[Gespeicherte Datensatzeinträge]
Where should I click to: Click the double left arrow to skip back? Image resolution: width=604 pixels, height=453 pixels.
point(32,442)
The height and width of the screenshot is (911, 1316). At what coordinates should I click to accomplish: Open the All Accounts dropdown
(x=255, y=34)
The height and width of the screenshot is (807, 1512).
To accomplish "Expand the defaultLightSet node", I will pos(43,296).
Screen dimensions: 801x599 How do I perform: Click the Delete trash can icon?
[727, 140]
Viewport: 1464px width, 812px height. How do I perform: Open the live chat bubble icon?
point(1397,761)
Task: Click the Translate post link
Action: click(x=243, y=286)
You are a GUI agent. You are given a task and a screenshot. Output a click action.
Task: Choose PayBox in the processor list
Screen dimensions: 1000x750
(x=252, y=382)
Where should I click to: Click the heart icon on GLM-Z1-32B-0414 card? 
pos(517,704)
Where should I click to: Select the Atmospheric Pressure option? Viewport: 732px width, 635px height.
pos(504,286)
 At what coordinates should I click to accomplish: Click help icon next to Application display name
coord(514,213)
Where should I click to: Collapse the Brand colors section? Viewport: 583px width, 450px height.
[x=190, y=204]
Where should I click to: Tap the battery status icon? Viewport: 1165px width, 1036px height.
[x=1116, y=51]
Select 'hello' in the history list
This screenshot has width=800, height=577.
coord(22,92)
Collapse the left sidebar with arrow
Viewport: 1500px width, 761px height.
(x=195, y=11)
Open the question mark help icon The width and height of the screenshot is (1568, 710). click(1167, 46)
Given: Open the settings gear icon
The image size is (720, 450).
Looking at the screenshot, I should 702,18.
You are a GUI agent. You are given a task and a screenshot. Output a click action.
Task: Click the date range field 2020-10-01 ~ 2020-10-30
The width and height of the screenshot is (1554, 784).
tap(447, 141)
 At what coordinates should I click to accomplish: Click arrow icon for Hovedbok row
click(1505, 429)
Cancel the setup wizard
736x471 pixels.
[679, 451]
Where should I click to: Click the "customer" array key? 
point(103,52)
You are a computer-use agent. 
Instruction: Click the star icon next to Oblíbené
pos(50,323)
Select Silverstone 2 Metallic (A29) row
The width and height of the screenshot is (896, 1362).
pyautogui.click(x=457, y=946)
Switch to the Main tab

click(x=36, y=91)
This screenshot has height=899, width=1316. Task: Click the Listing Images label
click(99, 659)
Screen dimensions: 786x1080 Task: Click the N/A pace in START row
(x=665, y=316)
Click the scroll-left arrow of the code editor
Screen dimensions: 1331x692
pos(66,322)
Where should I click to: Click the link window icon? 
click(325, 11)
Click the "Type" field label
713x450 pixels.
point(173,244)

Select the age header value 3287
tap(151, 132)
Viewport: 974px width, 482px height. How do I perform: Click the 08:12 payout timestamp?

» Ziel:
Gib bitte die Zeilen wortgetreu wieder, von der Zeile mit „The height and width of the screenshot is (911, 1316).“ bis zur Zeile mit „pos(504,286)“, beide eingeschlossen.

» Vollständige Antwort:
The height and width of the screenshot is (911, 1316). At what coordinates should I click to accomplish: Open the All Accounts dropdown
(x=255, y=34)
The height and width of the screenshot is (807, 1512).
To accomplish "Expand the defaultLightSet node", I will pos(43,296).
Screen dimensions: 801x599 How do I perform: Click the Delete trash can icon?
[727, 140]
Viewport: 1464px width, 812px height. How do I perform: Open the live chat bubble icon?
point(1397,761)
Task: Click the Translate post link
Action: click(x=243, y=286)
You are a GUI agent. You are given a task and a screenshot. Output a click action.
Task: Choose PayBox in the processor list
Screen dimensions: 1000x750
(x=252, y=382)
Where should I click to: Click the heart icon on GLM-Z1-32B-0414 card? 
pos(517,704)
Where should I click to: Select the Atmospheric Pressure option? Viewport: 732px width, 635px height.
pos(504,286)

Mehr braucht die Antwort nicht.